Thursday 9 January 2020

When court should decide application for condonation of delay and application for restoration of appeal together?

Perusal of the above extracted portion shows that the
cause shown in the application for the condonation of delay and
the cause shown for the restoration of appeal are one and the
same viz. settlement between the parties. The reasons in both
the applications are common. Once the Appellate Court recorded
this categoric finding, in my opinion, the Appellate Court should

have clubbed both the applications together and heard and
decided together. By the impugned order, the Appellate Court
has allowed the application for condonation of delay and
condoned the delay of 2120 days in filing application for
restoration. This has certainly caused prejudice to the petitioners
as admittedly the reasons in both the applications are one and
the same. Once having allowed the application for condonation
of delay, it will not be possible for the Appellate Court to dismiss
the application for restoration of the appeal as the grounds are
one and the same. In my opinion, the Appellate Court should
have, therefore, clubbed the applications together and heard
and decided together. On this ground alone, the impugned order
deserves to be set aside and is accordingly set aside, thereby,
restoring Marji Application No.12 of 2016.

IN THE HIGH COURT OF JUDICATURE AT BOMBAY
CIVIL APPELLATE JURISDICTION
WRIT PETITION NO. 7574 OF 2016

Shaikh Mohammed Safique  Vs Mohammed Sameem Mohammad Yusuf

CORAM : R.G.KETKAR,J.
DATE : 28/07/2016


1. Heard Mr.G.S.Godbole, learned senior counsel for the
petitioners and Mr.R.A.Thorat, learned senior counsel for
respondent at length.
2. Rule. Ms. Shelke waives service for the respondent. At the
request and by consent of the parties, Rule is made returnable
forthwith and petition is taken up for final hearing.
3. By this Petition under Article 227 of the Constitution of
India, the petitioners have challenged the Judgment and order
dated 5.5.2016 passed by the Appellate Bench of the Small
Causes Court in Marji Application No.12 of 2016 in Appeal No.745
of 2004 arising from R.A.E. Suit No.482/904 of 1999. By that
order, the Appellate Court allowed the Marji application filed by
the respondent for condoning delay of 2120 days in filing the

application for restoration subject to payment of costs of
Rs.50,000/- to the petitioners herein. Mr. Thorat states that
pursuant to the impugned order, the respondent has deposited
amount of Rs.50,000/- in the Court. Mr. Godbole states that the
petitioners have not withdrawn the said amount.

DATASET RECORDS:
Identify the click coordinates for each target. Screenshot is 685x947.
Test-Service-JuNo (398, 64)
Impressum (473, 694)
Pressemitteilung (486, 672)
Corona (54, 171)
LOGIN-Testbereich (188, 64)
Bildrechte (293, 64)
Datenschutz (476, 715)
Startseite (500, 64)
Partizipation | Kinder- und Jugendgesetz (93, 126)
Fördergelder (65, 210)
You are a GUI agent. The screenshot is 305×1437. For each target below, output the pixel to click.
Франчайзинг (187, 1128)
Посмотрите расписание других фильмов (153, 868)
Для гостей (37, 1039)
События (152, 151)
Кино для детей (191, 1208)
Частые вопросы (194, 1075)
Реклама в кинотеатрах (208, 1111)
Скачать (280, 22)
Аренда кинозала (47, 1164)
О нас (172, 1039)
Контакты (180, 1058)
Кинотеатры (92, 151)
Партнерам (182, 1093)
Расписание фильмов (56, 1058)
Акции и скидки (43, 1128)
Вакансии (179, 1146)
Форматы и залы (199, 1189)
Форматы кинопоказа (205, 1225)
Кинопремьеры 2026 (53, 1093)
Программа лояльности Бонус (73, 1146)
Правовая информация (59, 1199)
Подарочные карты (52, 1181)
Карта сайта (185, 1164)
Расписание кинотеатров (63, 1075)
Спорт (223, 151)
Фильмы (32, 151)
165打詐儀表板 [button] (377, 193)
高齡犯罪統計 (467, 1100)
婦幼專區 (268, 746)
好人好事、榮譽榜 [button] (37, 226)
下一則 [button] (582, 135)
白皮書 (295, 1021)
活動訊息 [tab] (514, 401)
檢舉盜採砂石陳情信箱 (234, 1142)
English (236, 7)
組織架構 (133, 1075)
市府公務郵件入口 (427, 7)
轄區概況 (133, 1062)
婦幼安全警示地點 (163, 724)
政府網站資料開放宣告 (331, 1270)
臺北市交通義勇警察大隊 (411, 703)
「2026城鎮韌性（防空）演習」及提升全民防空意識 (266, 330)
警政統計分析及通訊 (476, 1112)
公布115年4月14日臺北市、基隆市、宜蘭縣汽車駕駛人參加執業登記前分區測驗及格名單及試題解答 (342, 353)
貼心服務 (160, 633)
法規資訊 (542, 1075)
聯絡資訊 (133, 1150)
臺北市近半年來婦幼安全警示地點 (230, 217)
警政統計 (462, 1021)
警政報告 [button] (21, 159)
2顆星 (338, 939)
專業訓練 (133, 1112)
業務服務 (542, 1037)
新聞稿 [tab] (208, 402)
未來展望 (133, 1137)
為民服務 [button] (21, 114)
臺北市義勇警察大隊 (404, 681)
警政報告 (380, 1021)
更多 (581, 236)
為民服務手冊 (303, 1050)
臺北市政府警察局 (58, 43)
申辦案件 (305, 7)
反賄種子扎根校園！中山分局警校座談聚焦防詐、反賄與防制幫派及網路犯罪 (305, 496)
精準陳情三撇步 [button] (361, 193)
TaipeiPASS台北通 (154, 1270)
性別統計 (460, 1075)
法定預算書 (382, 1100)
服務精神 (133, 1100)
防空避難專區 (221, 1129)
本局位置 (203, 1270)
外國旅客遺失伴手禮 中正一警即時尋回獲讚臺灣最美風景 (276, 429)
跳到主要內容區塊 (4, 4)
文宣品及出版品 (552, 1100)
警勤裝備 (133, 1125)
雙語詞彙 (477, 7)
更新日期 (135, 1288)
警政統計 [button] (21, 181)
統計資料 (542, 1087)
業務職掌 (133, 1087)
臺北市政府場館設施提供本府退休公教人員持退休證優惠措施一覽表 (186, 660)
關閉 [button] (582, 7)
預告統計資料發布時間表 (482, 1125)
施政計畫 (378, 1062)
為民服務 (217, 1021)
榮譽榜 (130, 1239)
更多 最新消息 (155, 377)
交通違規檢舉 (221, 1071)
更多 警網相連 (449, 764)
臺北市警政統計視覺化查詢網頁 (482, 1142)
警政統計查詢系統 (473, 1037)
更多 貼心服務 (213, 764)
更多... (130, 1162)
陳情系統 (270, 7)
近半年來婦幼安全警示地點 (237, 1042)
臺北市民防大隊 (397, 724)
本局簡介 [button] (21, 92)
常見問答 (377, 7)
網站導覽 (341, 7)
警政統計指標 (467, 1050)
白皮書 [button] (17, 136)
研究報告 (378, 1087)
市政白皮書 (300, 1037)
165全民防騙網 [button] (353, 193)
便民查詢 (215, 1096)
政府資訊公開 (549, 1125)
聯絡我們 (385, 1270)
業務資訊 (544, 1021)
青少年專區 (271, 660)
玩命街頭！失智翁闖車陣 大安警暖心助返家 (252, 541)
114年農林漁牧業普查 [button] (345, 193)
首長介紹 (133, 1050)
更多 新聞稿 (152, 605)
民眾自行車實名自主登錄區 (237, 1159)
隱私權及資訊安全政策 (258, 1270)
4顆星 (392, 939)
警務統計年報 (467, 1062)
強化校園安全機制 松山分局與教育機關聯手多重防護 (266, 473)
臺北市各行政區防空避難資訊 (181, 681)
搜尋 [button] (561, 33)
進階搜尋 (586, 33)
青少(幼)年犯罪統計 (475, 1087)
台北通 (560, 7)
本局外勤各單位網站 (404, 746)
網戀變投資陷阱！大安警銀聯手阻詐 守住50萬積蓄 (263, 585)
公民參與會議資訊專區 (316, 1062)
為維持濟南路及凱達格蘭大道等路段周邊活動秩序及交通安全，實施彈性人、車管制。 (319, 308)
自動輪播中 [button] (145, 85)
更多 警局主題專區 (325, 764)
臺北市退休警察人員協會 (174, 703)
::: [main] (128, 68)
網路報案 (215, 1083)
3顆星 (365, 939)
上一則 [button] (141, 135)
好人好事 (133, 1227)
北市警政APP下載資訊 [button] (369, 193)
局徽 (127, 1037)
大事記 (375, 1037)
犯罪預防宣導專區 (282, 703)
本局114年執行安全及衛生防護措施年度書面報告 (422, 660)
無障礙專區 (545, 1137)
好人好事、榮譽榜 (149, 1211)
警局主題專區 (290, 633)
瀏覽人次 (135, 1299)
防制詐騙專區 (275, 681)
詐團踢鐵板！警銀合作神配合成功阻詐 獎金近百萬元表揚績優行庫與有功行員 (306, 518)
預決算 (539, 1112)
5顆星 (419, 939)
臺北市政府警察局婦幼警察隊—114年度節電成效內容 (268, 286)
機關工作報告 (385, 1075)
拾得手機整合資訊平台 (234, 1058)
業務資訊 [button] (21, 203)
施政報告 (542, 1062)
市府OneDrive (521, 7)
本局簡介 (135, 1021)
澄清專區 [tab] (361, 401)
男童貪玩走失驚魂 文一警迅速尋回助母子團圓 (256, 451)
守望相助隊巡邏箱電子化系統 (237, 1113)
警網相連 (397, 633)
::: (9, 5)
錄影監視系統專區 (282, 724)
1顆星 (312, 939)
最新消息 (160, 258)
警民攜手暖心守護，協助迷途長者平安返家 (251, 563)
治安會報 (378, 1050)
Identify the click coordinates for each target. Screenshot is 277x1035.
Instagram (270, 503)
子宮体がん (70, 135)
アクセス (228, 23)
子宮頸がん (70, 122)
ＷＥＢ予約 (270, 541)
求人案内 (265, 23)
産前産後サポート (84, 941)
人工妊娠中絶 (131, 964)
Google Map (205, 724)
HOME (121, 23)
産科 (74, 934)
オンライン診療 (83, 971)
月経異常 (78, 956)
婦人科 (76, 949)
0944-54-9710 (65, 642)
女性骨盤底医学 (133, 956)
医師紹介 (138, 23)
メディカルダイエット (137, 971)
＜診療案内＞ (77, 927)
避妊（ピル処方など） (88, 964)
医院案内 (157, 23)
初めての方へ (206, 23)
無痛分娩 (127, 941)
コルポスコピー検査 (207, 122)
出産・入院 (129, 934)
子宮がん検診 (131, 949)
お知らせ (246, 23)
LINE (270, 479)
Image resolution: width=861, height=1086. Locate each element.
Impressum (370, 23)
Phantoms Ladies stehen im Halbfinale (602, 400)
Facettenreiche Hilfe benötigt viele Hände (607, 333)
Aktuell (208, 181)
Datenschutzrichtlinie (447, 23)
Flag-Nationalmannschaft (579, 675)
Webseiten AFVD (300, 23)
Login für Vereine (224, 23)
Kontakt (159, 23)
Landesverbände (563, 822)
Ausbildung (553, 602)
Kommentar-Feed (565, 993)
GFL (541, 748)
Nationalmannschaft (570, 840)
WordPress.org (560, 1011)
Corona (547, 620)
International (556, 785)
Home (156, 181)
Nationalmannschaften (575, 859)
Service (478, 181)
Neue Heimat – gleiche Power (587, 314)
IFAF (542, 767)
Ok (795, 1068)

WRITTEN PROBLEM 1:
Reproduce the part of the judgment that begins at the words "3. By this Petition" and stops after "the said amount.".
WRITTEN PROBLEM 2:
According to the judgment, what costs was the condonation of delay made subject to?
WRITTEN PROBLEM 3:
Using the judgment, mark each statement yes or no and quote the words that decide it.
(a) The Appellate Court condoned a delay of 2120 days in filing the application for restoration.
(b) The petitioners have withdrawn the Rs.50,000 deposited in the Court.
(c) The petition was brought under Article 226 of the Constitution of India.

EXERCISE RESULT 1:
3. By this Petition under Article 227 of the Constitution of
India, the petitioners have challenged the Judgment and order
dated 5.5.2016 passed by the Appellate Bench of the Small
Causes Court in Marji Application No.12 of 2016 in Appeal No.745
of 2004 arising from R.A.E. Suit No.482/904 of 1999. By that
order, the Appellate Court allowed the Marji application filed by
the respondent for condoning delay of 2120 days in filing the

application for restoration subject to payment of costs of
Rs.50,000/- to the petitioners herein. Mr. Thorat states that
pursuant to the impugned order, the respondent has deposited
amount of Rs.50,000/- in the Court. Mr. Godbole states that the
petitioners have not withdrawn the said amount.

EXERCISE RESULT 2:
Payment of costs of Rs.50,000/- to the petitioners.

EXERCISE RESULT 3:
(a) Yes: "condoned the delay of 2120 days in filing application for restoration"
(b) No: "the petitioners have not withdrawn the said amount"
(c) No: "By this Petition under Article 227 of the Constitution of India"